Die Personal- und Possessivpronomen der 3. Person sind als Kennzeichnungen der »besprochenen Personen« insbesondere in erzählenden, berichtenden und erläuternden Texten und Gesprächen anzutreffen. Eine Sonderstellung in stilistischer wie grammatischer Hinsicht kommt dabei den Pronomina es und man zu.

Es kann auftreten: als Nominativ oder Akkusativ des neutralen Personalpronomens (oft verkürzt zu ’s), als vordeutendes vorläufiges Subjekt (Es war einmal ein König ...), als Subjekt unpersönlicher Verben (es regnet), als allgemeiner Objektsakkusativ (Mit dir nehme ich es noch auf) und als (selten gebrauchter) archaischer Genitiv (Ich bin es sicher). Neben den üblichen Ersatzfunktionen kommen hier also Stilwerte des Archaischen und des Unbestimmten, auch zuweilen Unheimlichen, zur Geltung, z.B. in Balladen, Volksliedern und ähnlichen Dichtungen.

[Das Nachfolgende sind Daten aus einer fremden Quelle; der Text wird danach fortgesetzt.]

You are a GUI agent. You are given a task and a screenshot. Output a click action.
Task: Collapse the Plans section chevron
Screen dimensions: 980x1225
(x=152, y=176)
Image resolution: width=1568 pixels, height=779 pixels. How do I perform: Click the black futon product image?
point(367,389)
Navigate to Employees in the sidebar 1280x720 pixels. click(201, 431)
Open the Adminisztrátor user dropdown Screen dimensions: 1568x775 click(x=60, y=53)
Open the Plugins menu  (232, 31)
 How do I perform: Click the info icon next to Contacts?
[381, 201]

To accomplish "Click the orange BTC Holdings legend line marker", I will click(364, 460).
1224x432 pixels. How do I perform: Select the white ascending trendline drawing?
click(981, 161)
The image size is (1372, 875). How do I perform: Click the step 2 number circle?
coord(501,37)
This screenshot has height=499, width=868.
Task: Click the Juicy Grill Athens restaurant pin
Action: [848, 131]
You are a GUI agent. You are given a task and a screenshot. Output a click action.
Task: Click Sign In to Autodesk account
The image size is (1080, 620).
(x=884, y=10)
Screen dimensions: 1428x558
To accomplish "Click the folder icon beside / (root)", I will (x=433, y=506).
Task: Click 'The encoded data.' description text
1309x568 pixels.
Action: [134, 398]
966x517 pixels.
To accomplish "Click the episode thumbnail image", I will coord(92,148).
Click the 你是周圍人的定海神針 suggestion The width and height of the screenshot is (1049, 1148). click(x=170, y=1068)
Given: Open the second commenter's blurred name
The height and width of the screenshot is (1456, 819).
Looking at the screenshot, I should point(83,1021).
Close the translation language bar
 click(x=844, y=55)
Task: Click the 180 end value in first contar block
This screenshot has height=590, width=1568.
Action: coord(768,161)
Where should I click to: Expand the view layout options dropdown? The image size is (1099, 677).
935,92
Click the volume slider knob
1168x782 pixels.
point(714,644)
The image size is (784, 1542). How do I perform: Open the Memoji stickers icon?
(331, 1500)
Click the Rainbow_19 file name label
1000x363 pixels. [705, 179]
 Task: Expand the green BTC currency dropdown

Das unbestimmte indeklinierbare Personalpronomen man »umfaßt singularische und pluralische Vorstellungen und reicht von der Vertretung des eigenen Ich bis zu der der gesamten Menschheit«107, wobei der pluralische Inhaltswert und der Stilwert des Anonym-Allgemeinen überwiegen. Das Pronomen eignet sich daher für Texte, die etwas Allgemeingültiges ausdrücken, ohne hier das Subjekt des Handelns näher bestimmen zu wollen, z.B. für Gebrauchsanweisungen, Kochrezepte, aber auch für Gerüchte und (»gezielte«) Indiskretionen.

Die wenigen Hinweise machen deutlich, daß mit den einzelnen Personalpronomina durchaus Gebrauchs- und Stilnormen verknüpft sind, die bestimmte Wirkungen zeitigen.